─── Halaman

Perkembangan
Hak Asasi Manusia di Indonesia
Pemahaman Ham di Indonesia sebagai
tatanan nilai, norma, sikap yang hidup di masyarakat dan acuan bertindak pada
dasarnya berlangsung sudah cukup lama.
A. Periode
Sebelum Kemerdekaan ( 1908 – 1945 )
Perkembangan HAM pada periode sebelum
kemerdekaan memiliki ciri khas seperti besifat tradisional.Dengan cara yang
sederhana,dipimpin oleh tokoh masyarakat,agama atau kalangan bangsawan,belum
teroganisasi secara modern,dan khususnya perjuangan kemerdekaan masih
mengandalkan kekuatan fisik persenjataan.contoh tokoh masyarakat yang
menyelamatkan HAM adalah R.A Kartini dan Dewi Sartika,beliau memperjuangkan
peningkatan harkat dan martabat kaum wanita pada masanya,perjuangan fisik yang
mengandalkan kekuatan senjata,misalnya Si Singamangaraja,Cut Nyak Dien,Tuanku
Imam Bonjol,Pangeran Diponogoro,Sultan Hasanudin,Patimura,dan tokoh lainya.

──────
─── Kutipan Sumber

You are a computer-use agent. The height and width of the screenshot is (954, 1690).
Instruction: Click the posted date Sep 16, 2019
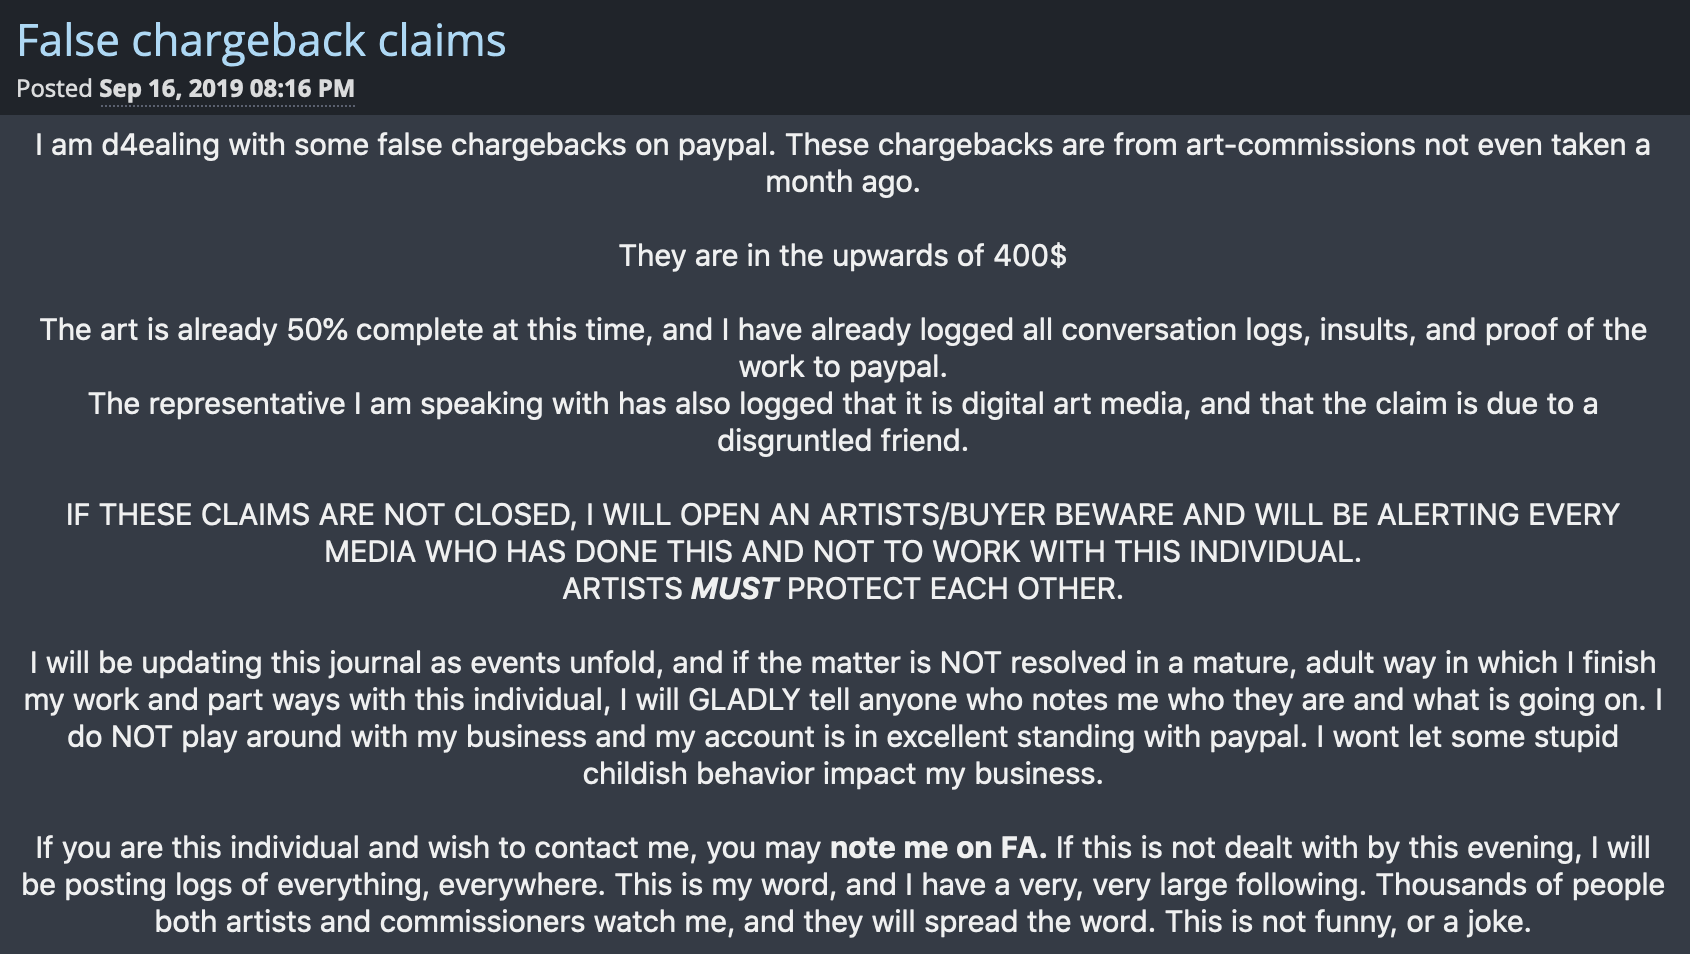[x=227, y=88]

──────

### Perintah Tugas:
Tulis ulang bagian teks tentang perkembangan HAM di Indonesia antara "Perkembangan HAM pada" dan "Hasanudin,Patimura,dan tokoh lainya.", termasuk kedua batas itu, dengan mengganti "kaum wanita" menjadi "kaum perempuan".

### Jawaban:
Perkembangan HAM pada periode sebelum
kemerdekaan memiliki ciri khas seperti besifat tradisional.Dengan cara yang
sederhana,dipimpin oleh tokoh masyarakat,agama atau kalangan bangsawan,belum
teroganisasi secara modern,dan khususnya perjuangan kemerdekaan masih
mengandalkan kekuatan fisik persenjataan.contoh tokoh masyarakat yang
menyelamatkan HAM adalah R.A Kartini dan Dewi Sartika,beliau memperjuangkan
peningkatan harkat dan martabat kaum perempuan pada masanya,perjuangan fisik yang
mengandalkan kekuatan senjata,misalnya Si Singamangaraja,Cut Nyak Dien,Tuanku
Imam Bonjol,Pangeran Diponogoro,Sultan Hasanudin,Patimura,dan tokoh lainya.